How do you cope with those panic moments?

Hope you enjoy your massage when you go Sandra. Lots of love to you.

Keep well tooxxxxxx

Sandra,

You have been a great support.

Have you thought about contacting the Penny Brohn Cancer Centre in Bristol. (Helpline 0845 123 2310. They provide complementary care - it really is a good place to get support and advice. They really do care.

Glad to know you are brighter.

Love Dotty2xx

Sandra, I didn’t lnow you felt wobbly, you are always so wise & supportive of us all, it’s easy to assume you are handling it all & taking it in your stride. I should know better & will try to be more thoughtful.
As for the panic, oh I do know you feel, & the tears. I know you just had your first chemo a week past Friday, I think I cried for days after mine, so you have done very well; but try not to be so hard on yourself, it’s normal to feel scared & panicky (I really can’t spell that word), & totally natural to cry.
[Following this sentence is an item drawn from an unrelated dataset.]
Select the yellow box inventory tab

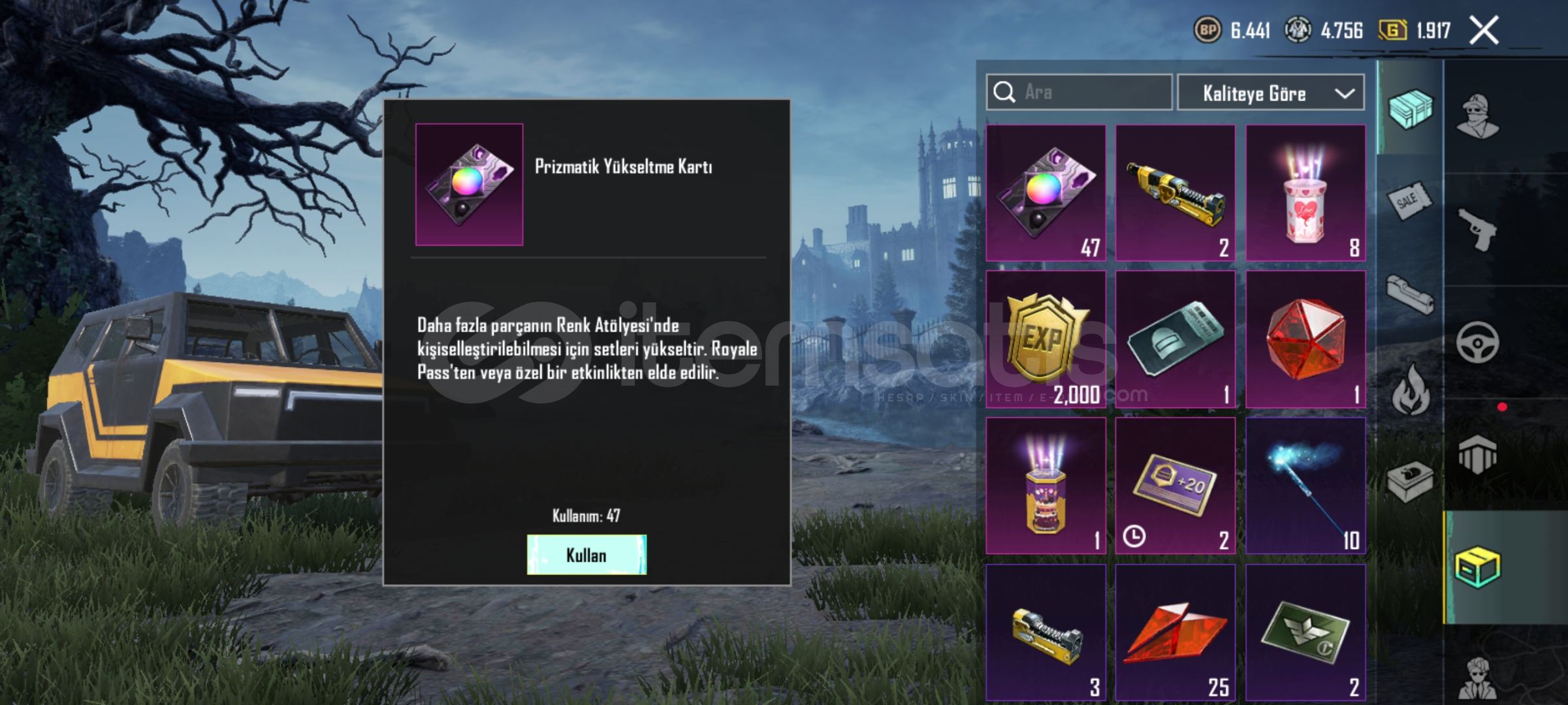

I see you often writing that you feel bad if you complain, thinking that others have gone through much more, but I met loads of people in various hospital waiting rooms, who, judging from their stories I would say had gone through more than me, but do you know what, I DIDN’T CARE !
That may sound the most selfish thing you’ve ever heard, but it is the honest truth about how I felt.
I tried hard at the start to be ‘up’ & cheerful for my kids, especially my very emotional middle one, but quite soon after first chemo I had to tell them that temporarily they would have to support each other, & not look to me for support, as I didn’t have it to give & couldn’t be worrying about them,& in fact needed them to support me, & I must say they have been fantastic, without molly-coddling me at all.
It’s not my place to say, Sandra, but must your husband work such long hours ? I feel you could do with more of his company, not to mention practical care, & after all, one thing this horrible experience teaches us is that life is short - time spent together can be so precious. Also I know your family are grown & have their own lives & responsibilities, but could they possibly take on any of the care of Granny ? I don’t want to alarm you at all, but you are likely to get more tired & less able as chemo goes on (don’t worry, it’s temporary, honest).
I really hope the wobble has passed, but just try to accept there will be times like these, but they will pass & you will get through them. Don’t fight it, & just know it’s not forever.

Great to see you back msmolly, I wondered where you’d got to.

Dear Diwy, I loved your post to Sandra…spoken from the heart and so true. I don’t think you were being selfish about the other patients. You need all the energy you can just to deal with your own problems. As for your children I am sure they repect your honesty and the wisdom you had to tell them just how it is. Don’t know where Sandra is tonight. Hope she will pop by later. take care. Love Val

Hi Ladies, Watching and Reading Val! Yes Divvy always makes me smile, straight and to the point! and without malice! Enjoy your holiday xxx

Tina,Thank you for your support, if l feel down my laptop is the first thing l pick up! the forums give me a lot of support. Speaking to ladies with bc, l think out of 5 not one knew or would use the forum, thought it too morbid! l did explain how it worked, but they were not sure, l said give it a try! xxx

Jayne, Think my back is well and truly ready for a massage!
Lots of love and hugs to you xxx

Dotty Thank you for the information, we do have a walk in centre where l live, and hopefully will be having a massage there xxx

Divvy,There is no reason you should know l had a wobble! there is no need for you to be more thoughtful! our emails are for a chat and not too much moaning! and that l enjoy.
I think probably the chemo, and knowing the hair is about to fall! all too much for this old girl! But l am fine now.

Yes l always feel guilty for moaning! l remember the bcn when l had my first op, she said ‘l will try and get you in on an earlier appointment’ oh l said l don’t want to jump in front of others! she said “yes you do, never mind about others” just how l am! and it doesn’t make you selfish for being how you are, we are all different!

Difficult with my husband, he has his own shop (fishmongers) so he goes to market 5 days a week at 4am, and gets home about 8pm! he does very long hours, we have spoken about closing the shop, trouble is you still need money, he is 66 now, so we have our pensions, but they are not like a wage! I am sure we will close the shop sooner that we had intended!

My sons and daughters in law do look after their grandmother, as much as they can, but they do work, so it is difficult, my daughter in law goes and changes her bed and bits each week, so they are helpful, trouble is l am the one she wants, if hospital or doctors or shopping, just wont go with anyone else! at that stubbon age, when she would sooner cancel than go with anyone else! bless her!